# EXERCISE BRIEF
Rewrite the lines below as a numbered list, skipping the blank lines. Cover every line, and leave the pictures out of your answer.

[Entries on target coordinates]
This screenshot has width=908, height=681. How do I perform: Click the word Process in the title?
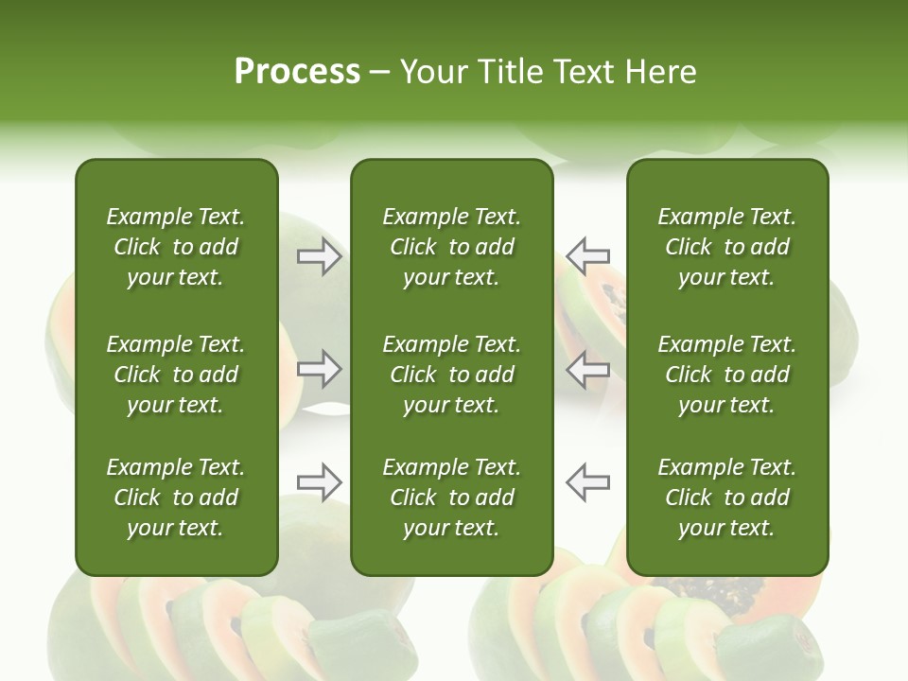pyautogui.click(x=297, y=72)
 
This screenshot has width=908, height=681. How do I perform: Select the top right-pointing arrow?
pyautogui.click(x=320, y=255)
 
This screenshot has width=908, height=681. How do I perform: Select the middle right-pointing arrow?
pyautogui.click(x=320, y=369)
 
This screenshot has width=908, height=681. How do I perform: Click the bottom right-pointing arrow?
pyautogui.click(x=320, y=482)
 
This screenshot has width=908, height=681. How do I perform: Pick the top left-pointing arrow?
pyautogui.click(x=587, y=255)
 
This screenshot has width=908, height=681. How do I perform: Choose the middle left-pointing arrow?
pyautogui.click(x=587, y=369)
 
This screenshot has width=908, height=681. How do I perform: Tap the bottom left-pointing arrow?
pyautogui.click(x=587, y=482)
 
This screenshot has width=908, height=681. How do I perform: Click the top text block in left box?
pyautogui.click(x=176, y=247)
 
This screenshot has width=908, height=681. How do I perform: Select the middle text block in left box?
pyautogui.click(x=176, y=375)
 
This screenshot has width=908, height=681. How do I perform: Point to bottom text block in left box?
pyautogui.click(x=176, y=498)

# ANSWER TO THE EXERCISE
1. This screenshot has width=908, height=681. How do I perform: Click the word Process in the title?
2. pyautogui.click(x=297, y=72)
3. This screenshot has width=908, height=681. How do I perform: Select the top right-pointing arrow?
4. pyautogui.click(x=320, y=255)
5. This screenshot has width=908, height=681. How do I perform: Select the middle right-pointing arrow?
6. pyautogui.click(x=320, y=369)
7. This screenshot has width=908, height=681. How do I perform: Click the bottom right-pointing arrow?
8. pyautogui.click(x=320, y=482)
9. This screenshot has width=908, height=681. How do I perform: Pick the top left-pointing arrow?
10. pyautogui.click(x=587, y=255)
11. This screenshot has width=908, height=681. How do I perform: Choose the middle left-pointing arrow?
12. pyautogui.click(x=587, y=369)
13. This screenshot has width=908, height=681. How do I perform: Tap the bottom left-pointing arrow?
14. pyautogui.click(x=587, y=482)
15. This screenshot has width=908, height=681. How do I perform: Click the top text block in left box?
16. pyautogui.click(x=176, y=247)
17. This screenshot has width=908, height=681. How do I perform: Select the middle text block in left box?
18. pyautogui.click(x=176, y=375)
19. This screenshot has width=908, height=681. How do I perform: Point to bottom text block in left box?
20. pyautogui.click(x=176, y=498)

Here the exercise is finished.